• [WORK ITEM] Your answer must be an exact copy of every record below.

• [SUPPLIED DATA]
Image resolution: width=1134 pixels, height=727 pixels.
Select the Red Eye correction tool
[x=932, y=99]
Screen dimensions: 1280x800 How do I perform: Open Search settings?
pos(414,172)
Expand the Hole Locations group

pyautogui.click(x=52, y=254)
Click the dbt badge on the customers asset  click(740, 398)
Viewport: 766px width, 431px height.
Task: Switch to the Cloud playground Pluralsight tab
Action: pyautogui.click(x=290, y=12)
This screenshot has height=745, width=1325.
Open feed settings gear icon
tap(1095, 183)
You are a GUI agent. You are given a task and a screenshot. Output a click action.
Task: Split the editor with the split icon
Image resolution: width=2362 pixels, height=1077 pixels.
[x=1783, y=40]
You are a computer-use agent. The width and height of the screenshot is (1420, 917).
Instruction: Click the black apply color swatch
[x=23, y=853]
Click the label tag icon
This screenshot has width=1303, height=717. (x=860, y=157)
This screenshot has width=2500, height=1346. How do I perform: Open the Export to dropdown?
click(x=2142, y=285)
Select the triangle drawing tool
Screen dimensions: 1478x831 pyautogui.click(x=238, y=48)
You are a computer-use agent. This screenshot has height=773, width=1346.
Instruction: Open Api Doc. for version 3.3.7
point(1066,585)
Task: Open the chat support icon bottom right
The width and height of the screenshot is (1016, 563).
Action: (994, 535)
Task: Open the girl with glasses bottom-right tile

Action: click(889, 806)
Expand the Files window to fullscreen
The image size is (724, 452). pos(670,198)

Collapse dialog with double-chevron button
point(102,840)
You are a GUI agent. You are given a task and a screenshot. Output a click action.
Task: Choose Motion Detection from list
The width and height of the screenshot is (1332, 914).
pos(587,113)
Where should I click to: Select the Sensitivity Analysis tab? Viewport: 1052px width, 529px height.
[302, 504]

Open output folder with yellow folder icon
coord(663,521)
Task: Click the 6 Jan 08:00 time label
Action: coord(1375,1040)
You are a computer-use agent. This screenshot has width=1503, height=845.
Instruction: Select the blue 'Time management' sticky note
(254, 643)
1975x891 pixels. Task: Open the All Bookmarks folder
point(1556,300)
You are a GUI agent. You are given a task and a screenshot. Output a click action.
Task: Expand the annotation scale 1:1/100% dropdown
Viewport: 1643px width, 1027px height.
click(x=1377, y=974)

• [WRITTEN SOLUTION]
Image resolution: width=1134 pixels, height=727 pixels.
Select the Red Eye correction tool
[x=932, y=99]
Screen dimensions: 1280x800 How do I perform: Open Search settings?
pos(414,172)
Expand the Hole Locations group

pyautogui.click(x=52, y=254)
Click the dbt badge on the customers asset  click(740, 398)
Viewport: 766px width, 431px height.
Task: Switch to the Cloud playground Pluralsight tab
Action: pyautogui.click(x=290, y=12)
This screenshot has height=745, width=1325.
Open feed settings gear icon
tap(1095, 183)
You are a GUI agent. You are given a task and a screenshot. Output a click action.
Task: Split the editor with the split icon
Image resolution: width=2362 pixels, height=1077 pixels.
[x=1783, y=40]
You are a computer-use agent. The width and height of the screenshot is (1420, 917).
Instruction: Click the black apply color swatch
[x=23, y=853]
Click the label tag icon
This screenshot has width=1303, height=717. (x=860, y=157)
This screenshot has width=2500, height=1346. How do I perform: Open the Export to dropdown?
click(x=2142, y=285)
Select the triangle drawing tool
Screen dimensions: 1478x831 pyautogui.click(x=238, y=48)
You are a computer-use agent. This screenshot has height=773, width=1346.
Instruction: Open Api Doc. for version 3.3.7
point(1066,585)
Task: Open the chat support icon bottom right
The width and height of the screenshot is (1016, 563).
Action: (994, 535)
Task: Open the girl with glasses bottom-right tile

Action: click(889, 806)
Expand the Files window to fullscreen
The image size is (724, 452). pos(670,198)

Collapse dialog with double-chevron button
point(102,840)
You are a GUI agent. You are given a task and a screenshot. Output a click action.
Task: Choose Motion Detection from list
The width and height of the screenshot is (1332, 914).
pos(587,113)
Where should I click to: Select the Sensitivity Analysis tab? Viewport: 1052px width, 529px height.
[302, 504]

Open output folder with yellow folder icon
coord(663,521)
Task: Click the 6 Jan 08:00 time label
Action: coord(1375,1040)
You are a computer-use agent. This screenshot has width=1503, height=845.
Instruction: Select the blue 'Time management' sticky note
(254, 643)
1975x891 pixels. Task: Open the All Bookmarks folder
point(1556,300)
You are a GUI agent. You are given a task and a screenshot. Output a click action.
Task: Expand the annotation scale 1:1/100% dropdown
Viewport: 1643px width, 1027px height.
click(x=1377, y=974)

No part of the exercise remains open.